Les fenêtres, bien qu'étant des sources de lumière indispensables à nos intérieurs, constituent aussi des points faibles en matière d'isolation thermique. Pour jouir des bienfaits tout en minimisant les inconvénients, le calfeutrage s'avère parfois nécessaire. Voici comment procéder simplement et économiquement.
Pourquoi calfeutrer ses fenêtres ?
Face à l'augmentation incessante des tarifs de l'énergie, il est crucial de trouver des solutions pour diminuer les pertes de chaleur. En hiver, il est essentiel de conserver la chaleur, tandis qu'en été, il faut éviter une surchauffe qui incite à recourir aux ventilateurs ou climatiseurs, généralement énergivores.
Selon l'ADEME, jusqu'à 15 % des pertes d'énergie d'un logement proviennent des fenêtres et des portes. Calfeutrer les fenêtres, même celles vieillissantes, peut donc réduire les pertes thermiques sans engendrer de coûts élevés, tout en maintenant une température agréable à l'intérieur de votre maison. Cependant, il est à noter que le calfeutrage est une mesure temporaire pour les fenêtres anciennes qui devront éventuellement être remplacées.
Comment identifier les fenêtres à calfeutrer ?
Des ponts thermiques se créent souvent autour de joints mal ajustés, plus fréquents sur des menuiseries anciennes mais aussi sur des modèles récents. Pour optimiser votre calfeutrage, voici quelques tests à effectuer :
- Le test de la main : Passez votre main autour de la fenêtre. Si vous ressentez l’air frais, des défauts d'isolation existent.
- Le test de la bougie : Allumez une bougie et déplacez-la le long du pourtour de votre fenêtre.

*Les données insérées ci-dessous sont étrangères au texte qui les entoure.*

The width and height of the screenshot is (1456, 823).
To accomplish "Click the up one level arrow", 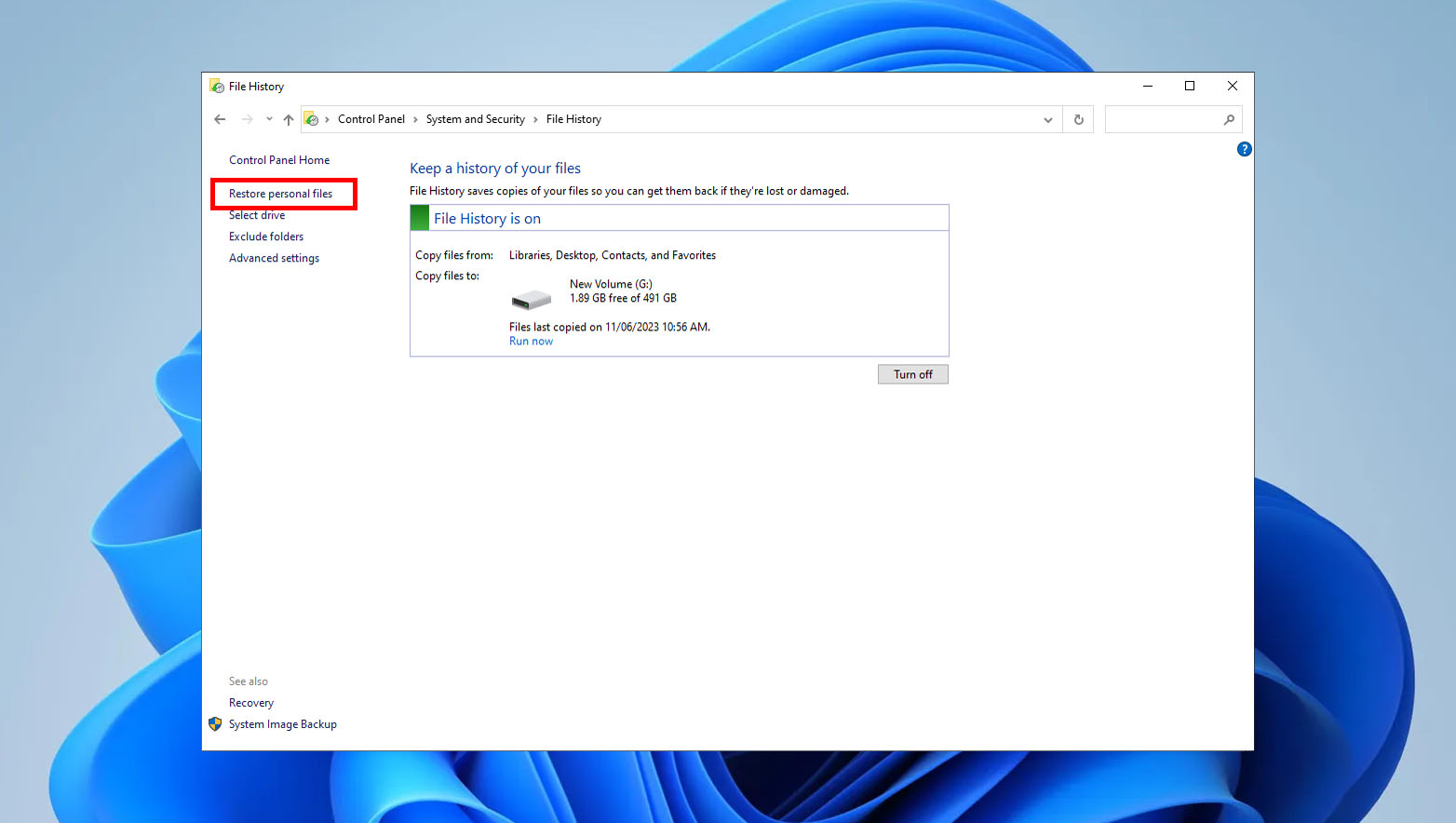I will tap(289, 119).
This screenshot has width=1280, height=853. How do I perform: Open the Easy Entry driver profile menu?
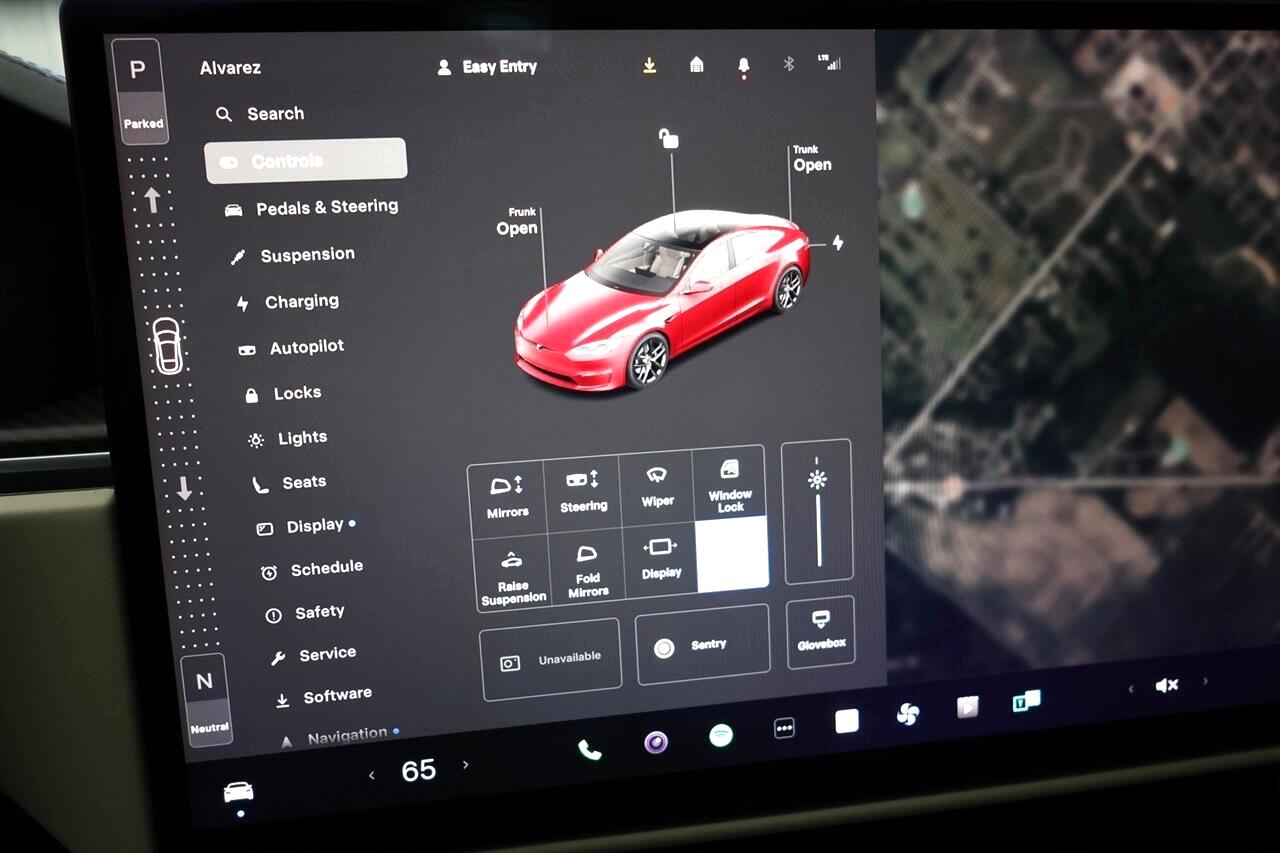(488, 67)
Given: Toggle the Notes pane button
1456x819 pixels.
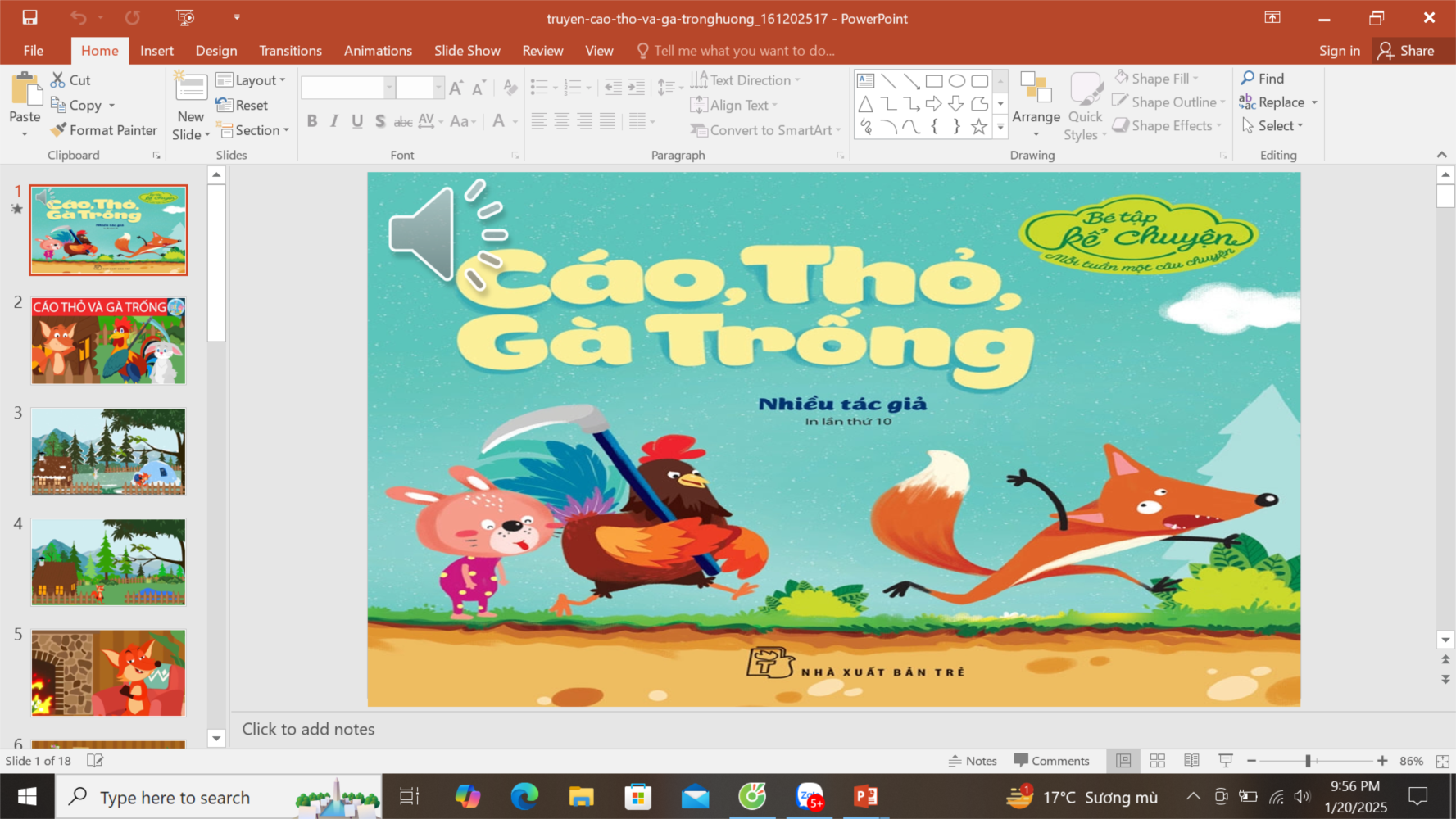Looking at the screenshot, I should point(973,761).
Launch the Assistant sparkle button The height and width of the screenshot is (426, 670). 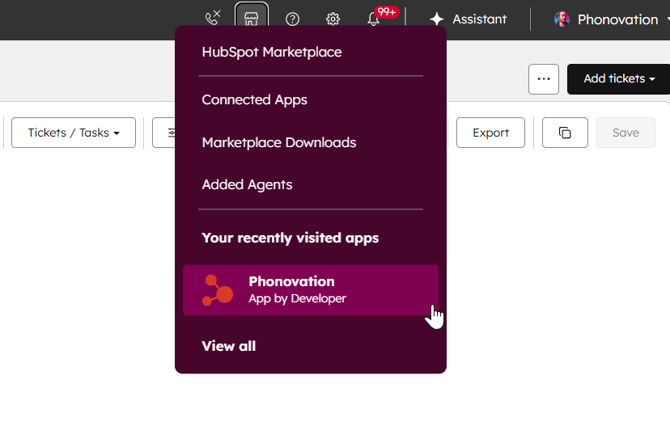[468, 19]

Si la flamme vacille, l'air passe.
- Le test de la feuille : Utilisez une fine feuille de papier pour vérifier les fuites d'air : si elle plie au contact de l'air, des fuites sont présentes.
Solutions pour le calfeutrage des fenêtres
Il existe plusieurs techniques pour calfeutrer vos fenêtres, chacune ayant ses propres avantages :
- Joints d'étanchéité en plastique
- Joints en mousse adhésifs
- Mousse polyuréthane
- Joints métalliques
- Silicone
- Bourrelets en mousse
- Bourrelets en caoutchouc
- Mastic
Le choix du matériel dépend de la nature de vos menuiseries. Par exemple, le mastic en latex acrylique convient mieux au bois, tandis que le silicone est plus efficace sur PVC.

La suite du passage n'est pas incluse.